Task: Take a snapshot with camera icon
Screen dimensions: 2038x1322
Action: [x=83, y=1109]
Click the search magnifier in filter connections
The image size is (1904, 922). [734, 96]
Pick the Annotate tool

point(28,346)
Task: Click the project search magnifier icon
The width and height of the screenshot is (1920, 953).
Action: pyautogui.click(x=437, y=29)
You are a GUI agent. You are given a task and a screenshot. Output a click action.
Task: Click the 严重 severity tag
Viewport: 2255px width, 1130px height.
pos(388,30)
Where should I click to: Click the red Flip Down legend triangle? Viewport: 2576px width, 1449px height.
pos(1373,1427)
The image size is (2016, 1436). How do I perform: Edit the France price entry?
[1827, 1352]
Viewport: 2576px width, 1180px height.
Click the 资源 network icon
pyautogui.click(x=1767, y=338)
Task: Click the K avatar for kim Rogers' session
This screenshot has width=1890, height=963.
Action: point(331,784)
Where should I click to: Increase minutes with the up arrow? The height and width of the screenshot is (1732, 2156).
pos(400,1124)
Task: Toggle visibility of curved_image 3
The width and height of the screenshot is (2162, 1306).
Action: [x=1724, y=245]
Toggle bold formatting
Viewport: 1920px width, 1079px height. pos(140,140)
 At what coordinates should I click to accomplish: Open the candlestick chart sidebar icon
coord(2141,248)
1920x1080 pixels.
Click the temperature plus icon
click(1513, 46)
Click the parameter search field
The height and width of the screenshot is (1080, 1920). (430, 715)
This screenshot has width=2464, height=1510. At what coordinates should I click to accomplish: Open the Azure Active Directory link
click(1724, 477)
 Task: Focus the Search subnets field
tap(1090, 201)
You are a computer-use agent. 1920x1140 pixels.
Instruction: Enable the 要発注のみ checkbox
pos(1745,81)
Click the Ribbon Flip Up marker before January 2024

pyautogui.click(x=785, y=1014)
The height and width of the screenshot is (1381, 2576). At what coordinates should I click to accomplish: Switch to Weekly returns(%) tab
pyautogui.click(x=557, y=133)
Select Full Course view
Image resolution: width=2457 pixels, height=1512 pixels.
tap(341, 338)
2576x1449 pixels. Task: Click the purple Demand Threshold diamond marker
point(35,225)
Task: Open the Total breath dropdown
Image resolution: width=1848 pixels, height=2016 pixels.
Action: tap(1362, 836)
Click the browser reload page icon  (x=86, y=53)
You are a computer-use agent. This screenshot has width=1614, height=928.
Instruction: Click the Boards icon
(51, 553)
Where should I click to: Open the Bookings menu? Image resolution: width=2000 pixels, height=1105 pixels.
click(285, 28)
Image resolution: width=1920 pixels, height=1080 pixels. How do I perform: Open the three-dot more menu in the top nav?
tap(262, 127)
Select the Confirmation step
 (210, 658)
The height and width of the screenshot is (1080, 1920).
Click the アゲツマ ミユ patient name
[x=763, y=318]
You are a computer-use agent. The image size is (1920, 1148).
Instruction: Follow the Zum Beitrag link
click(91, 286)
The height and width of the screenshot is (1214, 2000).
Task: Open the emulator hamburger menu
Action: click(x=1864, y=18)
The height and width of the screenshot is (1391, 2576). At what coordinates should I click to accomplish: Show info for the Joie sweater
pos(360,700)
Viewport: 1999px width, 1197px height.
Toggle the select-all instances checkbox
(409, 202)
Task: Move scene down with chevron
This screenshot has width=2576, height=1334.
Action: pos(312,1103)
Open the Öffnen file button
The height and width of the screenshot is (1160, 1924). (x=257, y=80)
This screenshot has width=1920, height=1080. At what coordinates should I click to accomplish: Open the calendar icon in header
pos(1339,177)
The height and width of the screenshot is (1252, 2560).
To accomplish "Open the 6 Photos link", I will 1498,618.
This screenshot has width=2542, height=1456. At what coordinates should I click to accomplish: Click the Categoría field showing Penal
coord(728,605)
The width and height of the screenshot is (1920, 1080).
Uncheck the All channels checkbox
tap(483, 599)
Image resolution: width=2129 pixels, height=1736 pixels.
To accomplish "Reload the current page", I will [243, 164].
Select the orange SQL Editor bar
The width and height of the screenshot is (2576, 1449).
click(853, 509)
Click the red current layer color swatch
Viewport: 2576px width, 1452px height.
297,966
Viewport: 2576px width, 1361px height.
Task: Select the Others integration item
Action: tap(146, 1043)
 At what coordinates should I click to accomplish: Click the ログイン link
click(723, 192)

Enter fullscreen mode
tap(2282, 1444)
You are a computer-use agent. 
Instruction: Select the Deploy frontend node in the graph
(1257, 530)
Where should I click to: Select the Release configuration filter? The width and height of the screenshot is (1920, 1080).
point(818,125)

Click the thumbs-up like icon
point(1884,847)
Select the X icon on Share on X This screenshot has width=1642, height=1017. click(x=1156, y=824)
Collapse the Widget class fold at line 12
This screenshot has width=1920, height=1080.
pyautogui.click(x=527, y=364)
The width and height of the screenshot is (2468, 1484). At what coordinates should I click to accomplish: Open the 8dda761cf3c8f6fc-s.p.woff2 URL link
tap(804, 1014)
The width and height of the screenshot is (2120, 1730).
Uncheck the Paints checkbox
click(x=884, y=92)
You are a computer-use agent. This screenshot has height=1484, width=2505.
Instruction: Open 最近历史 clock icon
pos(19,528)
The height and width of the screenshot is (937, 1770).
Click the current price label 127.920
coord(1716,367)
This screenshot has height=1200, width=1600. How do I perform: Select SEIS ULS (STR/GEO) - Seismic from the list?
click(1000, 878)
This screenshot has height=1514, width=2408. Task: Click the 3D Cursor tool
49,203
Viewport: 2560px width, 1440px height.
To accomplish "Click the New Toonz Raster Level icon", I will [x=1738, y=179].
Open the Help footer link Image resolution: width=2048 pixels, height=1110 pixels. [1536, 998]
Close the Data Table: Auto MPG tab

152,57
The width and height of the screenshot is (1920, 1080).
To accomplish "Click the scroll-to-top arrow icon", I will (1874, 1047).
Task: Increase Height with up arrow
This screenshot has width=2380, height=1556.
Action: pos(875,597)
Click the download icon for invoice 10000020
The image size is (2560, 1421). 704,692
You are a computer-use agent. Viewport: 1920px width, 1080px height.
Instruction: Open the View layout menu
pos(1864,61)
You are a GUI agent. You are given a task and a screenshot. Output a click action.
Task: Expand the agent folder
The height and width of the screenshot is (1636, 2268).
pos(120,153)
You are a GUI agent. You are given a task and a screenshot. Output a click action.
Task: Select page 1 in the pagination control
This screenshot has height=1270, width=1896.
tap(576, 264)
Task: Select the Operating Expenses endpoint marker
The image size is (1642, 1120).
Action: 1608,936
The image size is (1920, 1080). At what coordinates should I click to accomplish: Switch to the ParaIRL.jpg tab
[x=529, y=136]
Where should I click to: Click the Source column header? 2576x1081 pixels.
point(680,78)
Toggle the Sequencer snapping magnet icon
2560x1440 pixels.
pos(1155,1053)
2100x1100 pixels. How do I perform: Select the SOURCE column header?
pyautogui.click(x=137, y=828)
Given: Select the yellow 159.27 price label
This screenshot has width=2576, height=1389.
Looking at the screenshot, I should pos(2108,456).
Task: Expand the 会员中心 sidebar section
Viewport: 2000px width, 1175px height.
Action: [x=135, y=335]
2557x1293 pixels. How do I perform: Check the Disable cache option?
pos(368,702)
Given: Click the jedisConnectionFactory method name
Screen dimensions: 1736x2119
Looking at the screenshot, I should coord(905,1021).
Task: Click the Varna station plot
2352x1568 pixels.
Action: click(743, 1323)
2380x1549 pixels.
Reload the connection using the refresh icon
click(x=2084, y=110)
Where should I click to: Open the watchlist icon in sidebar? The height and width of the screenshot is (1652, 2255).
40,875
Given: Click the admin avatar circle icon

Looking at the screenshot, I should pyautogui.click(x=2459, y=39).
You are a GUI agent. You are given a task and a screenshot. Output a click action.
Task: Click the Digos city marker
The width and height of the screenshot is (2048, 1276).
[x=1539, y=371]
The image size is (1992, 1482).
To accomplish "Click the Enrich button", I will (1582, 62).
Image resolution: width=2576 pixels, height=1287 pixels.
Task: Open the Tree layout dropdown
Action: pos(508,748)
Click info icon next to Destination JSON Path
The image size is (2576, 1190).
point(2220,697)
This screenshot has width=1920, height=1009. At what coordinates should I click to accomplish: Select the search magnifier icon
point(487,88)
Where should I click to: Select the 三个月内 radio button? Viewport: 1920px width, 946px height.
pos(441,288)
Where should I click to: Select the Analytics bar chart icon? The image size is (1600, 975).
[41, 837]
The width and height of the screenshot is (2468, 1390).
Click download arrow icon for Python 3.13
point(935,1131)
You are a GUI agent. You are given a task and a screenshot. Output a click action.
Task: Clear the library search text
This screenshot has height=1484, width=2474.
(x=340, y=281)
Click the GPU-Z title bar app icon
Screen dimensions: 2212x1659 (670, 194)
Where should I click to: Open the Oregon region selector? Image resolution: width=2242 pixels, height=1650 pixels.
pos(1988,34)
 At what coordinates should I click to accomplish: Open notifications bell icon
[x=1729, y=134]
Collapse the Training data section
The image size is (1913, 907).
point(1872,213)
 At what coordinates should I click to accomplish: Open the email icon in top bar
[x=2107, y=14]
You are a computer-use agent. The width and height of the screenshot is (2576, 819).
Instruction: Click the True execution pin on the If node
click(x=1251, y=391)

• • • • • • •

→ **THE TASK**
Copy out all lines from the records where the word "Expand" appears.

→ **RESULT OF THE EXERCISE**
Task: Expand the agent folder
Task: Expand the 会员中心 sidebar section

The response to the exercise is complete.